Instructions to follow:
Reproduce all of the data exactly.

Top of Dataset content

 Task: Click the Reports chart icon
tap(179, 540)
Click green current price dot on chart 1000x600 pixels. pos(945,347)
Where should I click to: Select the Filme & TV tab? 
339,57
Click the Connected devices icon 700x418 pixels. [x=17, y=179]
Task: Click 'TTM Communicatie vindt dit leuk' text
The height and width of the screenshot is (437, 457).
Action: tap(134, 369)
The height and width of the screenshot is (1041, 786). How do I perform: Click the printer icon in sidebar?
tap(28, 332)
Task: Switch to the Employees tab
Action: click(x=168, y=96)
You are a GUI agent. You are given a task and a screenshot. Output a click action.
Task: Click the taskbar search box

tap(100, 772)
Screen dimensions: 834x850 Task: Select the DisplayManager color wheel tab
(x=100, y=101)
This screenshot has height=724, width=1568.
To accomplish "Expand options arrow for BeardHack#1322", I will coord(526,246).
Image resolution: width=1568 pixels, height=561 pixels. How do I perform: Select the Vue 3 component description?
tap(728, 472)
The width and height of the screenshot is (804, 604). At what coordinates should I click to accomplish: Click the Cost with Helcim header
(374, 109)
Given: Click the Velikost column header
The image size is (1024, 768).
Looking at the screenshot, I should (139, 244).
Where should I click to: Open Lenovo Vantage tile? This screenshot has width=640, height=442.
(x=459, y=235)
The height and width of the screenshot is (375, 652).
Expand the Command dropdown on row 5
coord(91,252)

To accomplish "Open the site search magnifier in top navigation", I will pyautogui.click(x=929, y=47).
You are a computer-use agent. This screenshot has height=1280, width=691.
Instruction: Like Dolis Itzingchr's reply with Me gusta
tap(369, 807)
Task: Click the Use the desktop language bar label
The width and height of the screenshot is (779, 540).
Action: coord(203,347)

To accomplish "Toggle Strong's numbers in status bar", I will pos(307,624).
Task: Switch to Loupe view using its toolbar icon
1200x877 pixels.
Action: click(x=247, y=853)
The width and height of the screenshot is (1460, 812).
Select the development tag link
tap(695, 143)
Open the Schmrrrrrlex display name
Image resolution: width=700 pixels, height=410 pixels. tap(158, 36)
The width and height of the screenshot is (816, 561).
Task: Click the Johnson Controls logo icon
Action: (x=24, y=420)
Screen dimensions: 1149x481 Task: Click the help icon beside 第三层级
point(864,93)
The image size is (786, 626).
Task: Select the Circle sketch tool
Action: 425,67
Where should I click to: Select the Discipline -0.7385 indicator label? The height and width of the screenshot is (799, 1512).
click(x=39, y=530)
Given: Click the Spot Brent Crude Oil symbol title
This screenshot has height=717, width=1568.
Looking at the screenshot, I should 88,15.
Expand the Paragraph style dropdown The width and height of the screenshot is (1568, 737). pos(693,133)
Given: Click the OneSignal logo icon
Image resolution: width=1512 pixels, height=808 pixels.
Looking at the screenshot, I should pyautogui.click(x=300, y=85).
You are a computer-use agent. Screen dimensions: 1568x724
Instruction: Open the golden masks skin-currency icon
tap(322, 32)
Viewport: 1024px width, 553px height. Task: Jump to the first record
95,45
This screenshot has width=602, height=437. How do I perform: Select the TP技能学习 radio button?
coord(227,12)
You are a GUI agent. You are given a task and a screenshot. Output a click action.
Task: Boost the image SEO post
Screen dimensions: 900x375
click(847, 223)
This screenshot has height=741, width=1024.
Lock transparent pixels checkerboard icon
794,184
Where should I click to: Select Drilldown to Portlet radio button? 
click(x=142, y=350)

Bottom of Dataset content

Reply:
 Task: Click the Reports chart icon
tap(179, 540)
Click green current price dot on chart 1000x600 pixels. pos(945,347)
Where should I click to: Select the Filme & TV tab? 
339,57
Click the Connected devices icon 700x418 pixels. [x=17, y=179]
Task: Click 'TTM Communicatie vindt dit leuk' text
The height and width of the screenshot is (437, 457).
Action: tap(134, 369)
The height and width of the screenshot is (1041, 786). How do I perform: Click the printer icon in sidebar?
tap(28, 332)
Task: Switch to the Employees tab
Action: click(x=168, y=96)
You are a GUI agent. You are given a task and a screenshot. Output a click action.
Task: Click the taskbar search box

tap(100, 772)
Screen dimensions: 834x850 Task: Select the DisplayManager color wheel tab
(x=100, y=101)
This screenshot has height=724, width=1568.
To accomplish "Expand options arrow for BeardHack#1322", I will coord(526,246).
Image resolution: width=1568 pixels, height=561 pixels. How do I perform: Select the Vue 3 component description?
tap(728, 472)
The width and height of the screenshot is (804, 604). At what coordinates should I click to accomplish: Click the Cost with Helcim header
(374, 109)
Given: Click the Velikost column header
The image size is (1024, 768).
Looking at the screenshot, I should (139, 244).
Where should I click to: Open Lenovo Vantage tile? This screenshot has width=640, height=442.
(x=459, y=235)
The height and width of the screenshot is (375, 652).
Expand the Command dropdown on row 5
coord(91,252)

To accomplish "Open the site search magnifier in top navigation", I will pyautogui.click(x=929, y=47).
You are a computer-use agent. This screenshot has height=1280, width=691.
Instruction: Like Dolis Itzingchr's reply with Me gusta
tap(369, 807)
Task: Click the Use the desktop language bar label
The width and height of the screenshot is (779, 540).
Action: coord(203,347)

To accomplish "Toggle Strong's numbers in status bar", I will pos(307,624).
Task: Switch to Loupe view using its toolbar icon
1200x877 pixels.
Action: click(x=247, y=853)
The width and height of the screenshot is (1460, 812).
Select the development tag link
tap(695, 143)
Open the Schmrrrrrlex display name
Image resolution: width=700 pixels, height=410 pixels. tap(158, 36)
The width and height of the screenshot is (816, 561).
Task: Click the Johnson Controls logo icon
Action: (x=24, y=420)
Screen dimensions: 1149x481 Task: Click the help icon beside 第三层级
point(864,93)
The image size is (786, 626).
Task: Select the Circle sketch tool
Action: 425,67
Where should I click to: Select the Discipline -0.7385 indicator label? The height and width of the screenshot is (799, 1512).
click(x=39, y=530)
Given: Click the Spot Brent Crude Oil symbol title
This screenshot has height=717, width=1568.
Looking at the screenshot, I should 88,15.
Expand the Paragraph style dropdown The width and height of the screenshot is (1568, 737). pos(693,133)
Given: Click the OneSignal logo icon
Image resolution: width=1512 pixels, height=808 pixels.
Looking at the screenshot, I should pyautogui.click(x=300, y=85).
You are a computer-use agent. Screen dimensions: 1568x724
Instruction: Open the golden masks skin-currency icon
tap(322, 32)
Viewport: 1024px width, 553px height. Task: Jump to the first record
95,45
This screenshot has width=602, height=437. How do I perform: Select the TP技能学习 radio button?
coord(227,12)
You are a GUI agent. You are given a task and a screenshot. Output a click action.
Task: Boost the image SEO post
Screen dimensions: 900x375
click(847, 223)
This screenshot has height=741, width=1024.
Lock transparent pixels checkerboard icon
794,184
Where should I click to: Select Drilldown to Portlet radio button? 
click(x=142, y=350)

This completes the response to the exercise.